Intuition Behind Machine Learning (Supervised) — A Primer

Avinash Sharma V
The Theory Of Everything
7 min readMar 29, 2017

Recently, a few people asked me about machine learning. How the hell on earth does it work?! Their chief issue was they could not get the idea behind machine learning. Simply put, they failed to understand the concept at the core.

The general idea of “if you have data, you can train a machine” is widespread, but without knowing the concept in its core, without getting the “intuition” behind the concept, people will hardly ask the questions like “what kind of data”, “why would it work for this data” and so on. Through this article, I intend to write a few words to let readers understand the concept — why it works, why won’t it work and so on. That way, they’ll develop an understanding of machine learning and grasp it better when they try to learn/read online.

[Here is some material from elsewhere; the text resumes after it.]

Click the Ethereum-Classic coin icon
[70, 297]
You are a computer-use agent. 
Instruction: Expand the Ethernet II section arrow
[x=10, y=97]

What The Heck is Machine Learning?

Ah, I am not going to give you theoretical explanations here, you can read it pretty much anywhere on the Internet( Wikipedia would be a good place to start). So, a general question is “if I write a code with so many ‘if’s and ‘else’s and it refers to some auxiliary data it stores and improves over time, is it learning?”

The answer — yes!!! It is indeed learning. Anything that improves over time can be considered theoretically a learning algorithm (all though in machine learning, that is not the prime area of focus). “Then why not write code like that with so many ifs and elses and other constructs? Why do we need to train an algorithm”? Well, there are a lot of use cases where the programmer doesn’t know which algorithm can solve the given problem, or he cannot come up with an algorithm to solve a problem ( if and else hell! ) or simply because he is lazy :p.

Hm…let me explain that a bit.

Consider this, a problem statement of implementing a cache. You are to implement a cache algorithm to serve pages for better user experience, and you have limits on how much you can cache. Now, a very naive approach would be to have an “LRU cache”. In an LRU cache, you will have a data structure to store the data about recently used pages and their “recentness”. Consider this as your knowledge base. Then you have an algorithm to look at this and react appropriately given better user experience ( that’s the LRU algorithm, which does nothing but removes least frequently used stuff from cache ).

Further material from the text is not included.